California consumers have the right to know how your AI uses their data, demand deletion from trained models, and opt out of AI-driven profiling. Most businesses aren't ready to honor these requests — here's what compliance actually requires.

45 Days
Maximum time to respond to a verified CCPA data access or deletion request
$7,500
Maximum civil penalty per intentional CCPA violation (CPPA-enforced)
100K+
California consumers who have filed CCPA data access requests since 2023

Why AI Makes CCPA Harder to Comply With

CCPA's consumer rights framework was written before businesses were routinely training models on customer data and using AI to make inferences about individual users. The rights themselves — access, deletion, correction, opt-out — are straightforward in a database context. They become genuinely difficult when the personal information has been absorbed into the weights of a neural network.
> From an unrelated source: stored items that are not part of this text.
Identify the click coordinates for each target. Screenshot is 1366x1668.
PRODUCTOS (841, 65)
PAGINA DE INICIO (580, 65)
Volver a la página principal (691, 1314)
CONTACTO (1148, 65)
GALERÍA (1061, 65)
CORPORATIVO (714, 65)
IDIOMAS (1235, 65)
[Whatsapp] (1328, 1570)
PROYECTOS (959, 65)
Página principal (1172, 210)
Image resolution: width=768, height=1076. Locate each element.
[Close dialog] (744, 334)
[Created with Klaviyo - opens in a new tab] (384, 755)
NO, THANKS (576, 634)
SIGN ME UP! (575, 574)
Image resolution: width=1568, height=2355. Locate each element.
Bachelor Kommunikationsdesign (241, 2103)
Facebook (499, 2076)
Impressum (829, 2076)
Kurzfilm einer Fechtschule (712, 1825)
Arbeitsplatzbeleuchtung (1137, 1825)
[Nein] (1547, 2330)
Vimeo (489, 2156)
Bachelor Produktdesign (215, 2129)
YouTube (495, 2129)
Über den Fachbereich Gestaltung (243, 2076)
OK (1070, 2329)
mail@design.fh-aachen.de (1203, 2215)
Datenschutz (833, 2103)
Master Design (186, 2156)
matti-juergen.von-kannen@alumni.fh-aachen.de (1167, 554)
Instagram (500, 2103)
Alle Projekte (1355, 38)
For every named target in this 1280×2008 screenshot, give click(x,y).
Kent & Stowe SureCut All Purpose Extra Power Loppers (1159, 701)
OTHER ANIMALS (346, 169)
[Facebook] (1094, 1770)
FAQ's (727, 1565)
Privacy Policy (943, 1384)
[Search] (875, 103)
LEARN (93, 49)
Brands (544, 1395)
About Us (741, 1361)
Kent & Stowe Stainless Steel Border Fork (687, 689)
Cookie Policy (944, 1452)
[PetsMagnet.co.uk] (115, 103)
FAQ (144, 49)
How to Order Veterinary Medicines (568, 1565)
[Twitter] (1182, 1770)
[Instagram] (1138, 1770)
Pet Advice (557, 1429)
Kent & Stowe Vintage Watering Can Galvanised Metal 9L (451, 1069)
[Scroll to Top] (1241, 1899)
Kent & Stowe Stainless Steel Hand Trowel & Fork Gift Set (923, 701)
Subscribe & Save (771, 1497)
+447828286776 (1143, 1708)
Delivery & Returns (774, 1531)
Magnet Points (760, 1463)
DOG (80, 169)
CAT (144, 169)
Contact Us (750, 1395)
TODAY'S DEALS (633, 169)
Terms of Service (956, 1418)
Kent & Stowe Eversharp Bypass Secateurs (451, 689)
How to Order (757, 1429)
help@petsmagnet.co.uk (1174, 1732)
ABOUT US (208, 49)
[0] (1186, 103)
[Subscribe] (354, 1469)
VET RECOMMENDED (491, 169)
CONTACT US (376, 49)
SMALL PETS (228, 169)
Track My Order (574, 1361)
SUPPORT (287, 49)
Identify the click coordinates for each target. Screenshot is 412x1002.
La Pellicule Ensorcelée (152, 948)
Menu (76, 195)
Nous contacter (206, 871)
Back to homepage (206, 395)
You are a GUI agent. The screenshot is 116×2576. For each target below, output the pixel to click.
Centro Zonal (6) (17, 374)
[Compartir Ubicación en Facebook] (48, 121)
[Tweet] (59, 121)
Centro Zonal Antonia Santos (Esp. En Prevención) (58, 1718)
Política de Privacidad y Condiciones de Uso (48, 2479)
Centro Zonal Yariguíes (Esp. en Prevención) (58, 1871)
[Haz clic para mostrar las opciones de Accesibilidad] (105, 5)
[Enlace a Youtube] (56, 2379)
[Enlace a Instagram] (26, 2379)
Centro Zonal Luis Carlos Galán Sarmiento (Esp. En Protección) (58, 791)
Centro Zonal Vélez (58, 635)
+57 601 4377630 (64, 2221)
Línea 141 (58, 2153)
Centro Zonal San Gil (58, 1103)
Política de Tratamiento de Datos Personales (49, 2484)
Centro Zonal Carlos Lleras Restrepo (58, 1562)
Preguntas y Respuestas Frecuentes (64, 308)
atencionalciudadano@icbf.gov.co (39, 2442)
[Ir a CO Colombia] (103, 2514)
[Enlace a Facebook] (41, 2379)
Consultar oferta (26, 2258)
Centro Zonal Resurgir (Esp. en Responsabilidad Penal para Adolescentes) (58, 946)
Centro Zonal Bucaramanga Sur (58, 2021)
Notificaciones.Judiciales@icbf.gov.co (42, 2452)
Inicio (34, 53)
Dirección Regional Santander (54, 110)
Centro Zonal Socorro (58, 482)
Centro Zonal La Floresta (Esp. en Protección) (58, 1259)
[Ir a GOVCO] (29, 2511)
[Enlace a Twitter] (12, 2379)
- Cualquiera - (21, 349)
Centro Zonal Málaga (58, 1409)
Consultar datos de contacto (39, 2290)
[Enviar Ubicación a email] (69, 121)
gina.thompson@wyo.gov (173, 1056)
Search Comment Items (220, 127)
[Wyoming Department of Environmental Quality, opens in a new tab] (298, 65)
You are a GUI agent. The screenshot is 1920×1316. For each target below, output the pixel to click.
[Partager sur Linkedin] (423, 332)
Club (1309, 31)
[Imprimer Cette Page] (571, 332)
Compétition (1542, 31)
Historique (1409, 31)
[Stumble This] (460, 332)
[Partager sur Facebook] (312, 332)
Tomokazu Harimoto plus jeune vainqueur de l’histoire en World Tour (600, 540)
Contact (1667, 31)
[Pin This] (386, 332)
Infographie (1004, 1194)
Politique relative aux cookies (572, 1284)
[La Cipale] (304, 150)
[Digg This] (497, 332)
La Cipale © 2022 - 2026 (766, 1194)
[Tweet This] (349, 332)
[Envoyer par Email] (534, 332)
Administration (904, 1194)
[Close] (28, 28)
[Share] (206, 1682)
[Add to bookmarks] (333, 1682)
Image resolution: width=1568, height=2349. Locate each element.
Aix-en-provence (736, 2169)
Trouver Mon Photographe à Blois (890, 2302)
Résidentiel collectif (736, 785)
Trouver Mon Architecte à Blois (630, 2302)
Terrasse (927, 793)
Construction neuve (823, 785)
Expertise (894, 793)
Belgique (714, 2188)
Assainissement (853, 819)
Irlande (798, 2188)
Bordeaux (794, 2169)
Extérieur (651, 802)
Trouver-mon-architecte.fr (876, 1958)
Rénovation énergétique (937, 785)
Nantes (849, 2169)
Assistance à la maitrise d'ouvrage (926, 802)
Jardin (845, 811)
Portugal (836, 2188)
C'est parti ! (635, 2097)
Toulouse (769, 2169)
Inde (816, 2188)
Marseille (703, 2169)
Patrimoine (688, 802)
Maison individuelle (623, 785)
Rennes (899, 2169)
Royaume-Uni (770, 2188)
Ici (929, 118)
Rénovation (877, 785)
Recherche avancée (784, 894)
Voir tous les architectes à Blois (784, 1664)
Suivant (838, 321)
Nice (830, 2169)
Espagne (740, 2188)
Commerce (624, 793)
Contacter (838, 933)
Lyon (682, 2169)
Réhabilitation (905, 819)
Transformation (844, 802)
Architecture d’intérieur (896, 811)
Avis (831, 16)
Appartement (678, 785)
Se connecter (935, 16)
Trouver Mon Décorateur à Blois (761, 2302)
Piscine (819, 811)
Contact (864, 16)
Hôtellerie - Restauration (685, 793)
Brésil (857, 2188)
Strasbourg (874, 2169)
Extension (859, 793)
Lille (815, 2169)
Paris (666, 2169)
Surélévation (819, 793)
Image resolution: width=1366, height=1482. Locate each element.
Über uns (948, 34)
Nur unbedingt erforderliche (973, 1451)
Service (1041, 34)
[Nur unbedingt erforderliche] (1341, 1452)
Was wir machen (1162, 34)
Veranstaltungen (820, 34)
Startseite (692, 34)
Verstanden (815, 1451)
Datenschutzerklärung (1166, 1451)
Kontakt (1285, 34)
The core CCPA questions are simple: what data do you hold on a consumer, what are you doing with it, and will you stop if they ask? The AI-specific complication is that "holding data" now includes "learned patterns encoded in a model," and "stopping" may require retraining. California privacy regulators — specifically the California Privacy Protection Agency (CPPA) — are aware of this friction and are actively developing AI-specific guidance.

Businesses that collect California residents' personal information and use it to train, fine-tune, or power AI systems cannot treat CCPA as a database-only compliance exercise. The consumer rights reach the AI use cases too.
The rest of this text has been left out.